Studies show that high-intensity interval training and resistance training are effective in reducing belly fat. Sticking to a mix of moderate exercises, intense workouts, and strength training can play a big role in cutting belly fat and boosting overall health.
Think About Lifestyle Habits
Beyond eating well and staying active, making other changes in your daily life can help you get rid of belly fat:
- Lower stress to avoid storing more fat in your belly. Chronic stress can exacerbate the condition.
- Get good sleep since not sleeping enough is tied to gaining weight and more belly fat.
- Try out intermittent fasting, which might work to reduce belly fat if done the right way.
- Add probiotics to what you eat.

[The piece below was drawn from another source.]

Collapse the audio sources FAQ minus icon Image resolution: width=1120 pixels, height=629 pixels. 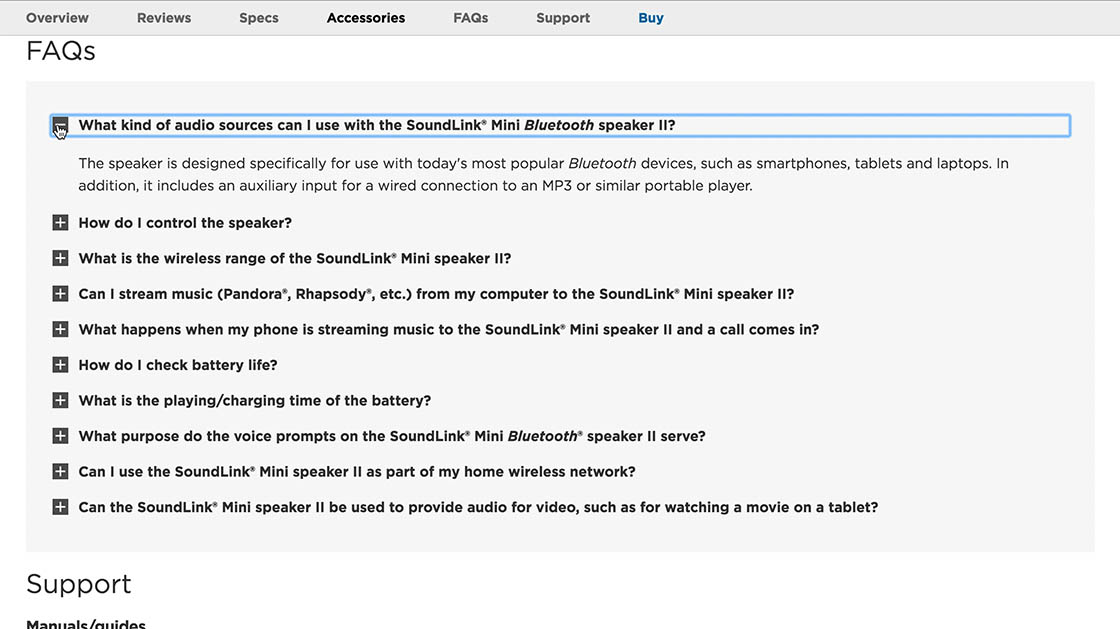(60, 126)
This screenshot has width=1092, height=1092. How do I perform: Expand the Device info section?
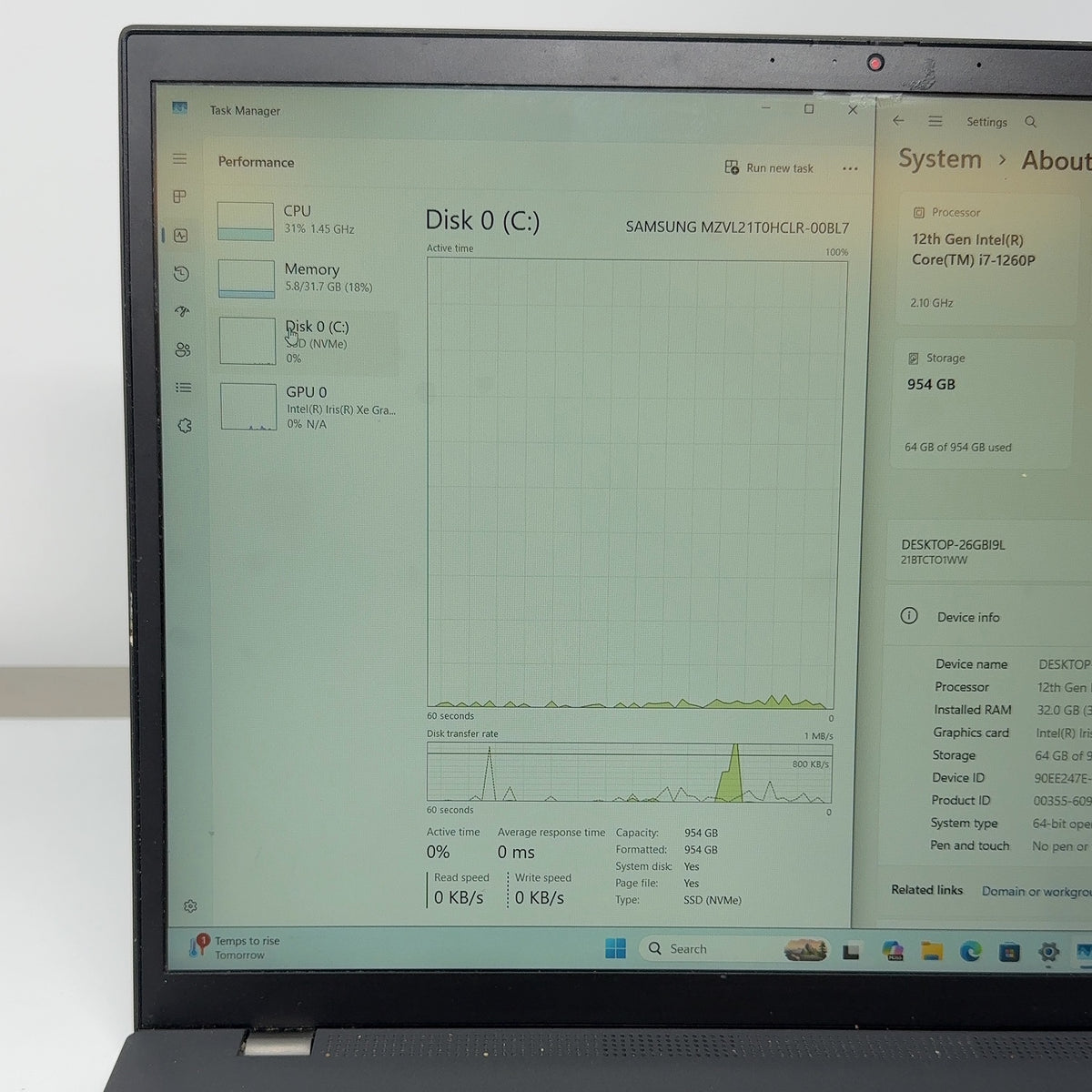tap(988, 616)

They may help reduce belly fat and maintain gut health.
Losing belly fat takes effort and patience. To achieve lasting results and prevent weight gain, aim for steady progress rather than chasing quick fixes. Building a plan that incorporates healthy eating and staying active can help you burn belly fat and maintain your overall health.
You may want to consult with healthcare experts to receive personalised advice and support as you work on managing your weight. They can assist you in creating achievable fitness goals, check for any hidden health issues, and monitor health signs like inflammation that may be linked to excess belly fat.
Adopting these significant lifestyle changes helps reduce belly fat and decreases the risk of diseases associated with abdominal obesity. Keep in mind that losing belly fat is not just about how you look, but also about feeling healthier and living better.